Minha geração no Jornalismo teve a oportunidade de conviver, conhecer e até entrevistar Irmã Dulce. Eu, repórter iniciante, já era pautado para ir às Obras Sociais, no bairro de Roma, para acompanhar eventos e às vezes, entrevistá-la, pessoalmente. Antes de falar da minha experiência em bate-papo com uma santa, vou lembrar de quando meu pai a conheceu:
Sempre disposta a garantir o sustento das suas crianças, seus pobres, idosos e pacientes, Irmã Dulce, pessoalmente, ia à feira pedir mantimentos. Meu velho, feirante, lembrou certa vez de como a freira, acompanhada de crianças, velhos e religiosos, ia à Feira de São Joaquim pedir o apoio diretamente, sem medo, preconceito, ou vergonha… E todos doavam o mínimo que fosse, em feijão, farinha ou dinheiro.

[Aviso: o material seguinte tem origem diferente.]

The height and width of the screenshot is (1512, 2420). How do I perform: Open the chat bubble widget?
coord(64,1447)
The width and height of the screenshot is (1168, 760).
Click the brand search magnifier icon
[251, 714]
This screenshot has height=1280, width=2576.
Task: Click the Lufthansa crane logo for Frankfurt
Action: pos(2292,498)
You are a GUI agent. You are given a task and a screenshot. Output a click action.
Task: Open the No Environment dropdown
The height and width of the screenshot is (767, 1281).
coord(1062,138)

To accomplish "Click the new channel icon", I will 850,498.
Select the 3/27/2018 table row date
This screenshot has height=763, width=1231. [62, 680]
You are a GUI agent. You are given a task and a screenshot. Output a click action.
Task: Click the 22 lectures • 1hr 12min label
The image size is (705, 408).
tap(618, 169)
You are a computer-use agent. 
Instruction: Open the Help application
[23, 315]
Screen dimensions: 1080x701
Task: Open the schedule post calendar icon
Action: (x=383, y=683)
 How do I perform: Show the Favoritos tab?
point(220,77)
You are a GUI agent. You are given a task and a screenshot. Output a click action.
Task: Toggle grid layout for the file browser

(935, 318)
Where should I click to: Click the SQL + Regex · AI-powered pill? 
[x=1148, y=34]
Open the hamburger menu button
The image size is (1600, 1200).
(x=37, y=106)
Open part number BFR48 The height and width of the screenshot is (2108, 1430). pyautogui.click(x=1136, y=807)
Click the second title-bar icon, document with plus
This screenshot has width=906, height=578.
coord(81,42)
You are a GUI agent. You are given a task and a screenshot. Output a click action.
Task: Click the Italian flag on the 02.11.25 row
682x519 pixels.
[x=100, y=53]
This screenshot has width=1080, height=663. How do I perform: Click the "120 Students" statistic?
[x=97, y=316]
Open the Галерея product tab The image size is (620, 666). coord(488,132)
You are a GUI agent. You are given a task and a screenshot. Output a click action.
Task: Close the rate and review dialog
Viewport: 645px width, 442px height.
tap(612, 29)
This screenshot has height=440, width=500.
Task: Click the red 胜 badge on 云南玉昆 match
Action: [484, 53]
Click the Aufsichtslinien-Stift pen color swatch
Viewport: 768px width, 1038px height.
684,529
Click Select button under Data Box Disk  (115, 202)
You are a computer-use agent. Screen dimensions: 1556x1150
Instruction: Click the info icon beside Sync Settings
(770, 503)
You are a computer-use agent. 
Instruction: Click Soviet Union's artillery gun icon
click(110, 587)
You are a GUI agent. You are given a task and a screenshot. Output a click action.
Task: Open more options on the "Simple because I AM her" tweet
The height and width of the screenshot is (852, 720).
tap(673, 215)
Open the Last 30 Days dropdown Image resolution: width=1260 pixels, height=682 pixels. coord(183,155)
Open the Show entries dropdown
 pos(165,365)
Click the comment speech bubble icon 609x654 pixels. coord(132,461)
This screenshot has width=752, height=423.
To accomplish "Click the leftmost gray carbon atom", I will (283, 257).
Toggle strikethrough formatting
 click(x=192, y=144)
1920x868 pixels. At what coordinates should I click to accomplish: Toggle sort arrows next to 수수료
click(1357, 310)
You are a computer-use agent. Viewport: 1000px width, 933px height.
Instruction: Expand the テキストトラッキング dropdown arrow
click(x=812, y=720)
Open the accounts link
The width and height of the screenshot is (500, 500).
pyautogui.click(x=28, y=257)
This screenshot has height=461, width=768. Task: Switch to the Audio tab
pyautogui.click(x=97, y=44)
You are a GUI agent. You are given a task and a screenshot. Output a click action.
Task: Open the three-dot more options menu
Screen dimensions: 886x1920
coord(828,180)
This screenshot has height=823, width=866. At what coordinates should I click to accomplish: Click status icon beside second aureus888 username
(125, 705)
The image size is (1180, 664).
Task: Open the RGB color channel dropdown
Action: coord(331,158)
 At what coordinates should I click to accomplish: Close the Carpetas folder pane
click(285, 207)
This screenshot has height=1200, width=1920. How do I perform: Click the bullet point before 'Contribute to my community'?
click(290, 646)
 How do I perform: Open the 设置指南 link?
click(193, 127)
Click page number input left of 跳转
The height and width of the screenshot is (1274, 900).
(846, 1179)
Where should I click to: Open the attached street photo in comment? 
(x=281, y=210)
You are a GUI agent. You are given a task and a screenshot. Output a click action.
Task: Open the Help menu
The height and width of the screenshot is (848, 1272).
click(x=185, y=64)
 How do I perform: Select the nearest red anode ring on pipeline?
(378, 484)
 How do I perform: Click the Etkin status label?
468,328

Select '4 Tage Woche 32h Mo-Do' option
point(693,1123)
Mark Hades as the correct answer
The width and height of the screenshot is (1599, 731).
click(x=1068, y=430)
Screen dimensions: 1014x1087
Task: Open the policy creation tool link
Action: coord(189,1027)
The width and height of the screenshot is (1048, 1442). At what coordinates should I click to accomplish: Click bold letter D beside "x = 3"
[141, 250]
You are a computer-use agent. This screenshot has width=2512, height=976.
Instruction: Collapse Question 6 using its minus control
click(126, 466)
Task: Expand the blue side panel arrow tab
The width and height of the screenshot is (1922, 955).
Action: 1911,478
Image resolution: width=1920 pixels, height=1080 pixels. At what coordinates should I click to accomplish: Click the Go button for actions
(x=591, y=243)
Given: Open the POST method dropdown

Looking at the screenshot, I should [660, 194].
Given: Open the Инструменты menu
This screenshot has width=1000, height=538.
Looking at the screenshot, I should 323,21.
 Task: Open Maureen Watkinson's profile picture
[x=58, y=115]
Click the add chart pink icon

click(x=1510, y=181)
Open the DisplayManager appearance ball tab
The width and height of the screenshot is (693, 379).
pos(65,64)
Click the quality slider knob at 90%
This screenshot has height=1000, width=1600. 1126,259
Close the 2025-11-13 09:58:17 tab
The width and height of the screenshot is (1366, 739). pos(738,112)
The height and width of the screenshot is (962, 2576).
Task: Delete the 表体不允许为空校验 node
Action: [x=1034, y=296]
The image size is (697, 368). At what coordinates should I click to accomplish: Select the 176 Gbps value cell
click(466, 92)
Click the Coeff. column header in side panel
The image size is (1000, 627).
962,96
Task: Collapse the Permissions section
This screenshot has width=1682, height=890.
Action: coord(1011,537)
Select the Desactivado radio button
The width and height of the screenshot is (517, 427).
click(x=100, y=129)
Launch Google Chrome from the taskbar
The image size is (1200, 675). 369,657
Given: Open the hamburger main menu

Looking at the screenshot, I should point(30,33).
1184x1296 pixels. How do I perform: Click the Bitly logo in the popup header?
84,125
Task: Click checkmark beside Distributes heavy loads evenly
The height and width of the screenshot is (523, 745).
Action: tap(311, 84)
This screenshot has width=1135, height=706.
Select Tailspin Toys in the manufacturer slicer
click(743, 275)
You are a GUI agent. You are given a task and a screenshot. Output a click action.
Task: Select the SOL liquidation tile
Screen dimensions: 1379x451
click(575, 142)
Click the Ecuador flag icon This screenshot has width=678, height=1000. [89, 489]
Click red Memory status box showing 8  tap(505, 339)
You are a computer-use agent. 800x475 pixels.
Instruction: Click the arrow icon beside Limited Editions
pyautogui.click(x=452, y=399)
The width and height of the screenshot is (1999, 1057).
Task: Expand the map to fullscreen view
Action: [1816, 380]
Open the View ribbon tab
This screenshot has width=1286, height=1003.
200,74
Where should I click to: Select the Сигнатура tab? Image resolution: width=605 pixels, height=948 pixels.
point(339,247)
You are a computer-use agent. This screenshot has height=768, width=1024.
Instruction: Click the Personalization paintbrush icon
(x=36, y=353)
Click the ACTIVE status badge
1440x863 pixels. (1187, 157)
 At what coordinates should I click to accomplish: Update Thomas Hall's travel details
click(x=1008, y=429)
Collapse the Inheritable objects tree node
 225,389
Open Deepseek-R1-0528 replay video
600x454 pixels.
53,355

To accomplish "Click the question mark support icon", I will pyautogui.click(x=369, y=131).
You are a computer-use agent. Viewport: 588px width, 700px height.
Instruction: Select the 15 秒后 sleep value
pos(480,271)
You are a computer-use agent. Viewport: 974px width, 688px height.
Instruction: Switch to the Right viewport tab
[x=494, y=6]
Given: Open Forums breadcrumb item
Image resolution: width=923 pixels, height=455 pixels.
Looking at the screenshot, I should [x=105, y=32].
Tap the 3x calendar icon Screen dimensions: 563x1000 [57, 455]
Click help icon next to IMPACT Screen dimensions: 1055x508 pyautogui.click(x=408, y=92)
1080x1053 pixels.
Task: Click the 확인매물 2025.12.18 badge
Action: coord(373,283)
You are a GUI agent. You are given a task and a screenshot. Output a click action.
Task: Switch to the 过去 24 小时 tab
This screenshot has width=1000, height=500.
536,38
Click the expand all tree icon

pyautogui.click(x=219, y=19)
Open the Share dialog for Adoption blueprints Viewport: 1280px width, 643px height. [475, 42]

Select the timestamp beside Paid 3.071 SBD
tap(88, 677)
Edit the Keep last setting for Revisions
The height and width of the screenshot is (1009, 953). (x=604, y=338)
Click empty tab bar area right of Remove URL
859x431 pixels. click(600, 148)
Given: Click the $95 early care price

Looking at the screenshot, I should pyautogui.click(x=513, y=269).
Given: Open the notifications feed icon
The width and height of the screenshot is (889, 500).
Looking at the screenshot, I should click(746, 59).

Já ouvi de muitos reclamarem que a freira se aproximada de quem quer que fosse que pudesse ajudar. Fez isso com políticos de todas as estirpes, banqueiros, empresários. Independente da militância política, da fama, do poder econômico, o importante era o seu objetivo humanitário, a escolha de uma vida.
Devo ter entrevistado a Irmã em três oportunidades (não consigo fixar bem), mas uma delas posso considerar ter sido “meu dia com a santa”. Procurei-a nas Obras Sociais. Acho que tinha ligado antes para saber se ela atenderia, mas sabia que ela sempre se mostrava disposta a falar com a imprensa (ela, como ninguém, sabia a importância de divulgar sua obra, não como vaidade, mas pela necessidade de manter a chama sempre acesa).
– Irmã, podemos conversar um pouco?
– Meu filho, estou muito ocupada, mas se você me acompanhar, vamos conversando.
– Claro Irmã!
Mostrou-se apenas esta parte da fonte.